§ **Required action 1**
Retype the portion of the article on childhood vaccine hesitancy that opens with the words containing "Far more parents" and closes with "by age groups.", keeping every character unchanged.
§ **Required action 2**
According to the article on childhood vaccine hesitancy, how many parents took part in the statewide survey?
§ **Required action 3**
Carry on the article about childhood vaccine hesitancy, picking up after its final sentence.

§ **Reading text**

Hesitancy over childhood vaccines could prolong education inequities
Resistance to shots is highest in lower-income communities hit hardest by pandemic
A NEW POLL of K-12 parents in Massachusetts foreshadows potentially huge gaps in childhood vaccination rates once an FDA approved vaccine is available for children. These gaps are reminiscent of what we are already seeing with adult vaccinations, but could pose specific challenges to K-12 schools down the road. Schools in Gateway Cities, those with higher poverty levels, and those who have been hit hardest during COVID will see their children vaccinated slowest.
Far more parents with higher income levels and higher levels of education plan to get their children vaccinated sooner, while parents of color without college degrees are least interested in a quick vaccination. If childhood vaccinations unfold this way, it would lead to very different vaccination rates between school districts in Massachusetts, and even between schools within the same district.
The results are based on statewide survey of 1,528 parents of K-12 students in Massachusetts, conducted between February 8 and March 2. The poll was sponsored by the The Barr Foundation.
Estimates vary as to when vaccines may be available to children. In February, Dr. Anthony Fauci said vaccines may be available to children as young as first grade by September. The pace of the rollout will likely vary somewhat depending on the age of the child, since clinical trials are divided by age groups.
Massachusetts has already seen similar patterns with adult vaccinations. The Boston Globe recently reported that 47 percent of white residents of Lawrence had received the vaccine, compared to just 2 percent of Latino residents, who make up the vast majority of the city’s residents.
The situation in Lawrence gives a sense of what could happen with childhood vaccinations across the state’s Gateway Cities. Gateway Cities are already home to many of the state’s school districts with the highest proportion of parents in poverty, among many other challenges. Among Gateway City parents, only about half of parents say they would have their children vaccinated either ASAP (33 percent) or after a few others have gone (15 percent). This compares with 67 percent of parents outside of the Gateway Cities.

§ **Available data**

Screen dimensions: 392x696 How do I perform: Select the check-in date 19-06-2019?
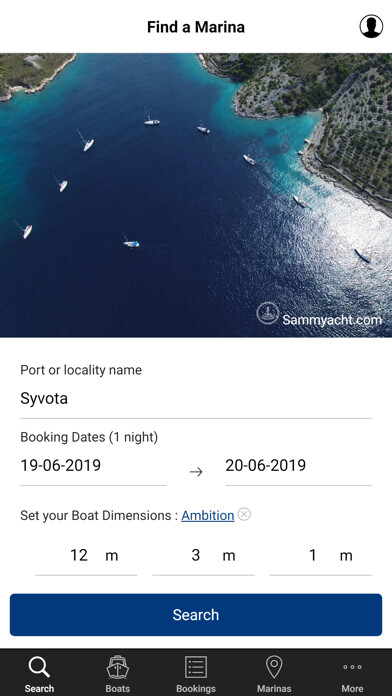coord(93,466)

§ **Response 1**
Far more parents with higher income levels and higher levels of education plan to get their children vaccinated sooner, while parents of color without college degrees are least interested in a quick vaccination. If childhood vaccinations unfold this way, it would lead to very different vaccination rates between school districts in Massachusetts, and even between schools within the same district.
The results are based on statewide survey of 1,528 parents of K-12 students in Massachusetts, conducted between February 8 and March 2. The poll was sponsored by the The Barr Foundation.
Estimates vary as to when vaccines may be available to children. In February, Dr. Anthony Fauci said vaccines may be available to children as young as first grade by September. The pace of the rollout will likely vary somewhat depending on the age of the child, since clinical trials are divided by age groups.

§ **Response 2**
1,528 parents of K-12 students in Massachusetts.

§ **Response 3**
During COVID, Gateway Cities students and families have faced significant challenges with issues like technology access and language barriers in addition to the economic and social devastation of what has now been a yearlong pandemic. A more tenuous and difficult school reopening process could compound these difficulties, pushing normal school operations even further into the future. Areas with lower vaccination rates for both children and adults will have a far higher risk profile than other places.
Current school reopenings are going forward without a vaccine, using masking and social distancing to mitigate the risk to students and staff. But as more vaccinated people are able to gather without masks, the differences in vaccination rates between communities will become more and more conspicuous. Some schools and communities will remain at risk of outbreaks, while others are able to gather with fewer precautions and much less danger.
Disparities in vaccine rollouts are not unique to Massachusetts. With adult vaccinations, some states have kept their vaccination rates similar between white, black, and Latino residents, while elsewhere disparities are scandalously wide. Here in Massachusetts, 26 percent of white residents have received at least one dose compared to 17 percent of black and 10 percent of Latino residents.
The parent poll lets us look ahead, and anticipates a similar gap among children, a pattern also echoed by national polling. A recent nationwide parent poll found 28 percent of non-white parents in lower income households would get their children vaccinated right away, compared to 43 percent of those in higher income households.